• **Extrait du document**
++++++++++
Cour d'appel
La Cour d’appel de Paris juge réputées non écrites les clauses d’un contrat HELVET IMMO et en tire les conséquences du point de vue des restitutions des sommes perçues par le prêteur

COUR D’APPEL DE DE PARIS, 22 MARS 2023, BNP PARIBAS, N° RG 23/05507

COUR D’APPEL DE DE PARIS, 22 MARS  2023, BNP PARIBAS, N° RG 23/05507 

 

Clauses de remboursement – clause d’indexation – déséquilibre significatif – réputé non écrit – prescription – restitutions –  

 

EXTRAIT :   

 

S’il résulte de ces stipulations une énonciation, compréhensible sur les plans formel et grammatical, des conditions et modalités d’exécution du prêt, il n’en reste pas moins qu’au-delà de cette description de ses caractéristiques – se voulant exhaustive sur le plan technique au prix d’une prise de connaissance de longues stipulations non dénuées de complexité -, les effets de l’évolution de la parité entre l’euro et le franc suisse n’y sont pas mis en relief ni même explicités en eux-mêmes de telle sorte que l’emprunteur puisse envisager concrètement l’impact économique, potentiellement significatif, d’une évolution défavorable de la parité des monnaies sur ses obligations et évaluer, en toute connaissance de cause, le risque auquel il accepte de s’exposer, le cas échéant.
++++++++++
• **Travail à faire**
1. Recopiez le passage de l'extrait qui commence à "S’il résulte de" et se termine à "le cas échéant.".
2. D'après l'extrait, quelle parité de monnaies a des effets qui ne sont pas mis en relief dans les stipulations ?
3. Pour chacune des affirmations suivantes, indiquez si elle concorde avec l'extrait (oui ou non) et citez les mots qui le montrent : (a) les stipulations sont compréhensibles sur les plans formel et grammatical ; (b) les effets de l'évolution de la parité sont explicités en eux-mêmes dans les stipulations ; (c) la décision porte sur un contrat HELVET IMMO.
Appuyez-vous uniquement sur l'extrait pour répondre.

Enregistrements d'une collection
++++++++++
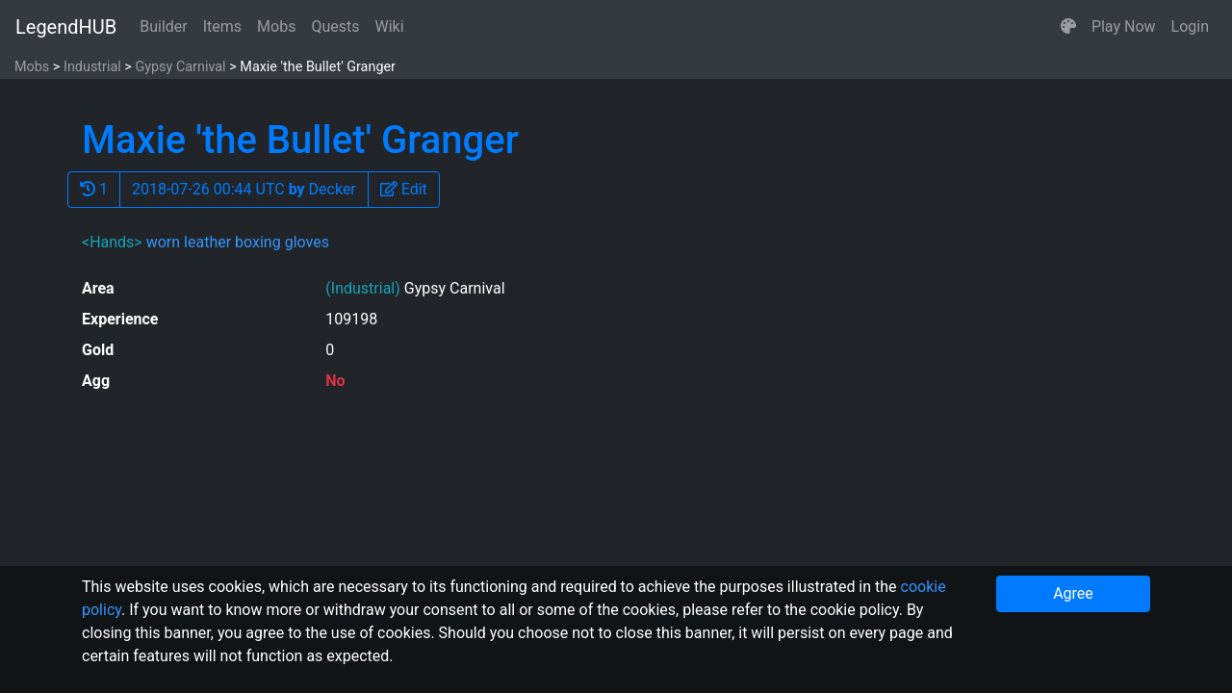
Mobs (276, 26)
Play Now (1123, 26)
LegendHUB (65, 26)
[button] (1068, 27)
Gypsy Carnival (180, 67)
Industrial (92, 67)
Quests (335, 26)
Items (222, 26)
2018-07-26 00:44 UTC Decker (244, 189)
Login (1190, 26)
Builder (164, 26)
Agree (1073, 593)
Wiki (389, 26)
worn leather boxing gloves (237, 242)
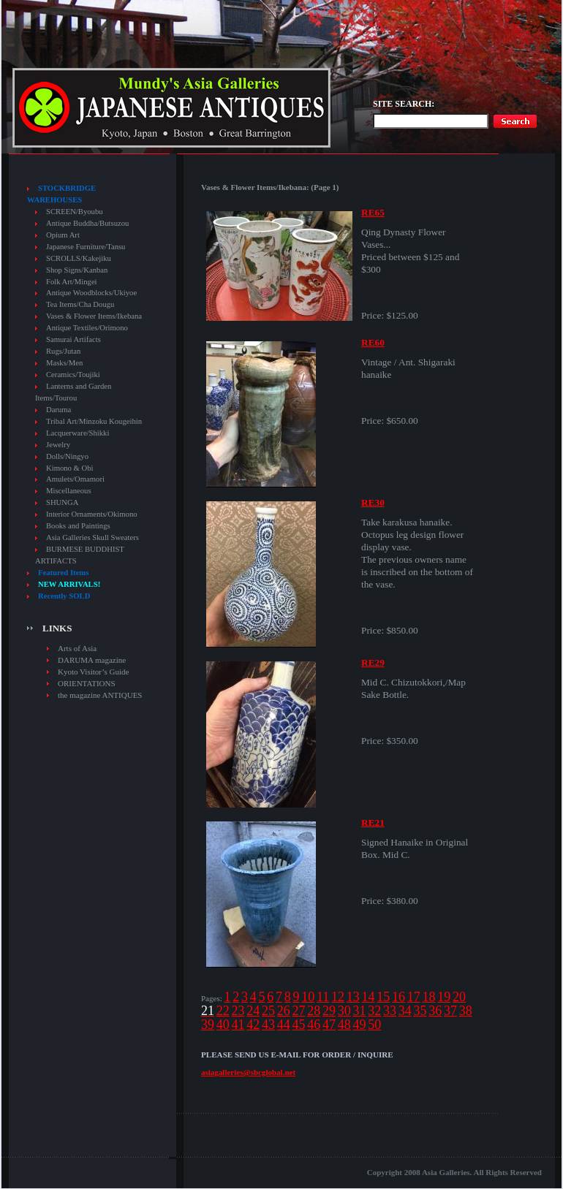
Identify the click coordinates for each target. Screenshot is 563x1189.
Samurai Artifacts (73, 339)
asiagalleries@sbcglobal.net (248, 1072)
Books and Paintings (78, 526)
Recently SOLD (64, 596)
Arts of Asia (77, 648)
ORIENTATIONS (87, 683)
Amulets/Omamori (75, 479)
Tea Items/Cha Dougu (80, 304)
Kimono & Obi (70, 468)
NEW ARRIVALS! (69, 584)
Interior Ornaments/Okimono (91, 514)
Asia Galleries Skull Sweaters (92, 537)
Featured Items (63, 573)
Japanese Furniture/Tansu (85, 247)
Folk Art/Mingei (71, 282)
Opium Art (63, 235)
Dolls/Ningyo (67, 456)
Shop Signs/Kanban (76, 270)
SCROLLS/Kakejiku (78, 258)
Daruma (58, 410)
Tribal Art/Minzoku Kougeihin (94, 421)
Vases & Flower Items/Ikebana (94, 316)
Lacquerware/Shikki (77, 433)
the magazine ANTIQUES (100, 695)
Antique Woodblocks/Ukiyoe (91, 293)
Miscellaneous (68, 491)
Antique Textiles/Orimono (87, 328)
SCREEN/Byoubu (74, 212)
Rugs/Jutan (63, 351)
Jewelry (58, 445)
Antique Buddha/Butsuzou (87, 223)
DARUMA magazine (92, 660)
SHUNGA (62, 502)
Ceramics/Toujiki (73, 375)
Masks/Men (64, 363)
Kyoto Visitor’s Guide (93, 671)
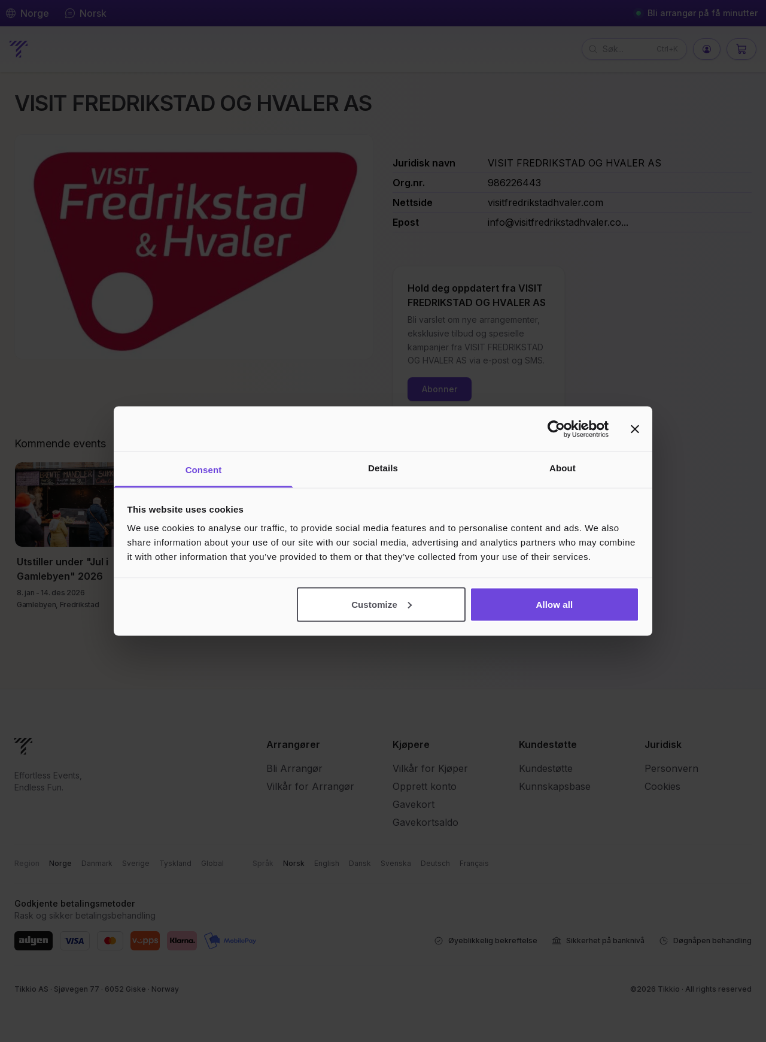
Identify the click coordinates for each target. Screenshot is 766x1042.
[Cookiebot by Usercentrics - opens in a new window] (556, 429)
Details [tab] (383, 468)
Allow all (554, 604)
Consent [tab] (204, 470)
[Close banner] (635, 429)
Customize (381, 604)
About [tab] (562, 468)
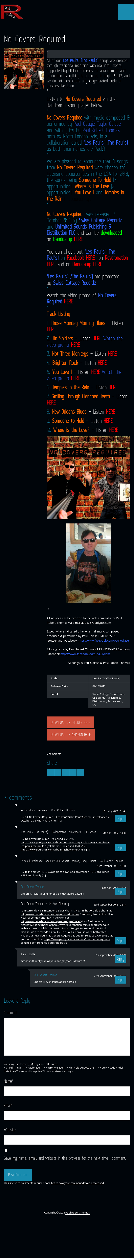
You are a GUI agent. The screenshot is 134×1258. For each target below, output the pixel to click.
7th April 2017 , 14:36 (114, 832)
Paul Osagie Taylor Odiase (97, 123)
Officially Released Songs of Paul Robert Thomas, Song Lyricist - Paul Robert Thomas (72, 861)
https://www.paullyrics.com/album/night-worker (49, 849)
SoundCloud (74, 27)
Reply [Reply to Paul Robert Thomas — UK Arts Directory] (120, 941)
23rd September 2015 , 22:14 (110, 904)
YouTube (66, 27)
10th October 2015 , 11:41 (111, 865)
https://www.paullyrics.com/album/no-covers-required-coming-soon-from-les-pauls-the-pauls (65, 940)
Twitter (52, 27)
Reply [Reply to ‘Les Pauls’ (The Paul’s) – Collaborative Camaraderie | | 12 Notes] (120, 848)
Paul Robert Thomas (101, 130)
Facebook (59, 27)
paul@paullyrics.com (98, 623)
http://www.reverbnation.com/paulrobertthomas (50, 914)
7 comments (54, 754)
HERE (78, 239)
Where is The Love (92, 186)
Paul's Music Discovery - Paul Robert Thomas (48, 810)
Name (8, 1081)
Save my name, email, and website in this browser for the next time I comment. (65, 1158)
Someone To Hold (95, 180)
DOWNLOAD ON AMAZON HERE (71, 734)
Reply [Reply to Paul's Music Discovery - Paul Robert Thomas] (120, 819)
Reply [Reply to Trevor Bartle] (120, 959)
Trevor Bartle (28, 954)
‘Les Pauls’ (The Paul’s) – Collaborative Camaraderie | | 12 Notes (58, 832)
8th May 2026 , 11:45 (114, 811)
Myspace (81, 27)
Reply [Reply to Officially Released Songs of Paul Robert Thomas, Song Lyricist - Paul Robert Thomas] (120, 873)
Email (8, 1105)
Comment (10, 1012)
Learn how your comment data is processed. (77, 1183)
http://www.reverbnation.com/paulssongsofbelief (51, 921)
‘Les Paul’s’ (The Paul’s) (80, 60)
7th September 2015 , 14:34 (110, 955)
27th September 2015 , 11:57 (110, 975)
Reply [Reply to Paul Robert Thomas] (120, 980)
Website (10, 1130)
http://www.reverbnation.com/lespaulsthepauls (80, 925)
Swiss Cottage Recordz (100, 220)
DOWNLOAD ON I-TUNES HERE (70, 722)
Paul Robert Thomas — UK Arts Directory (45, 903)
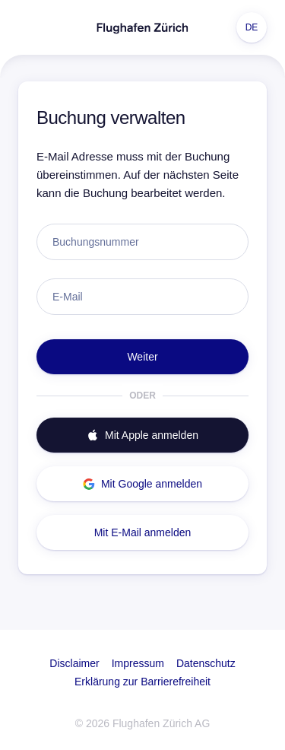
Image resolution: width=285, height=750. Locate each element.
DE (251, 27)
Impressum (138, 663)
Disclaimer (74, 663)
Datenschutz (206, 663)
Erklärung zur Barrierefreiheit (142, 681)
++++++++++
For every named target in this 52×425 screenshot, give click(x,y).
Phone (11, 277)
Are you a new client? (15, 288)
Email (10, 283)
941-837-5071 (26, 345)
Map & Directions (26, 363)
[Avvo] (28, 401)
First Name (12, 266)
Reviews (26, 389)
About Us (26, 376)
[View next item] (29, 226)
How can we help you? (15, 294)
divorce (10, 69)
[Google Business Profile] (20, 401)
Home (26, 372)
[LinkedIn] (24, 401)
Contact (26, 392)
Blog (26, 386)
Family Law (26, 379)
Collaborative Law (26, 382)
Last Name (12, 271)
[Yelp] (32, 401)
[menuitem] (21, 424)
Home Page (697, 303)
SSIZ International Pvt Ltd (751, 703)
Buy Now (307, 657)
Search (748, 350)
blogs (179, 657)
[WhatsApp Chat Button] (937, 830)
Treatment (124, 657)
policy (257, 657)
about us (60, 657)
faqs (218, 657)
++++++++++
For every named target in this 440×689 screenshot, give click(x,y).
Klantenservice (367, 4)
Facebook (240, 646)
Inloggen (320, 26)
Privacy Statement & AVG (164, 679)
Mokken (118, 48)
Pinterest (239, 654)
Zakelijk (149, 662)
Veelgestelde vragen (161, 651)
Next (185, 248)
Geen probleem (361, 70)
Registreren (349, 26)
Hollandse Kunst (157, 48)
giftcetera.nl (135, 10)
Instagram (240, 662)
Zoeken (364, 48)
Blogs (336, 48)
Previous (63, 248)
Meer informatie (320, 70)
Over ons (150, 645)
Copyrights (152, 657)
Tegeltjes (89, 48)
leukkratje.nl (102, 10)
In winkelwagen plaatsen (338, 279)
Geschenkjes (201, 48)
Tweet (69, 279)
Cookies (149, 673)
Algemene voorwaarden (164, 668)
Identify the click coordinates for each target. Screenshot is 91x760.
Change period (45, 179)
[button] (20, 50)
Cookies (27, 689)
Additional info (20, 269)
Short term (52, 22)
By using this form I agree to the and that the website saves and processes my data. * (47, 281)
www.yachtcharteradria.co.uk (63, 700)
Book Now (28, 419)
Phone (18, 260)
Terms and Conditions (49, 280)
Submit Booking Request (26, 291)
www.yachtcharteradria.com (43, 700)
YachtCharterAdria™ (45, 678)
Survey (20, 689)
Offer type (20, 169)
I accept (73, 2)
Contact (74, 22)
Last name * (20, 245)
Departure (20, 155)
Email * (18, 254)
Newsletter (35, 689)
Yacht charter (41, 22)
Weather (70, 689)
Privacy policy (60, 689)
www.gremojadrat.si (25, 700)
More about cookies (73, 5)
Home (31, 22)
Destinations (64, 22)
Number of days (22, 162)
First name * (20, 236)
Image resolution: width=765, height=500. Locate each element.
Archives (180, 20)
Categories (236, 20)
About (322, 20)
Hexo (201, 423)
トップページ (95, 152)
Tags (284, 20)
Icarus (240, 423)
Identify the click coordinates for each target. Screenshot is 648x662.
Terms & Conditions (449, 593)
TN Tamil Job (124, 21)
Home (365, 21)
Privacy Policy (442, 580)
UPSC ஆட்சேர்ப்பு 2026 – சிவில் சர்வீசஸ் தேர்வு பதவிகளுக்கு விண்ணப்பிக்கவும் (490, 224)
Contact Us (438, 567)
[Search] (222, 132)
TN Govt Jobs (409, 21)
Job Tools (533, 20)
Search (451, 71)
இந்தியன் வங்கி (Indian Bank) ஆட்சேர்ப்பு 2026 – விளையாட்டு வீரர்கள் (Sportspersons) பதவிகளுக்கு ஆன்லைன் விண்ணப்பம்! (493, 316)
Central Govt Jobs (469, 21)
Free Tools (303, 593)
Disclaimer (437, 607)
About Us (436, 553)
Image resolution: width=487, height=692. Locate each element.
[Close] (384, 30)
++++++++++
• **Corrigé des exercices**
1.
S’il résulte de ces stipulations une énonciation, compréhensible sur les plans formel et grammatical, des conditions et modalités d’exécution du prêt, il n’en reste pas moins qu’au-delà de cette description de ses caractéristiques – se voulant exhaustive sur le plan technique au prix d’une prise de connaissance de longues stipulations non dénuées de complexité -, les effets de l’évolution de la parité entre l’euro et le franc suisse n’y sont pas mis en relief ni même explicités en eux-mêmes de telle sorte que l’emprunteur puisse envisager concrètement l’impact économique, potentiellement significatif, d’une évolution défavorable de la parité des monnaies sur ses obligations et évaluer, en toute connaissance de cause, le risque auquel il accepte de s’exposer, le cas échéant.

2. La parité entre l'euro et le franc suisse.

3.
(a) Oui : « compréhensible sur les plans formel et grammatical ».
(b) Non : « n’y sont pas mis en relief ni même explicités en eux-mêmes ».
(c) Oui : « les clauses d’un contrat HELVET IMMO ».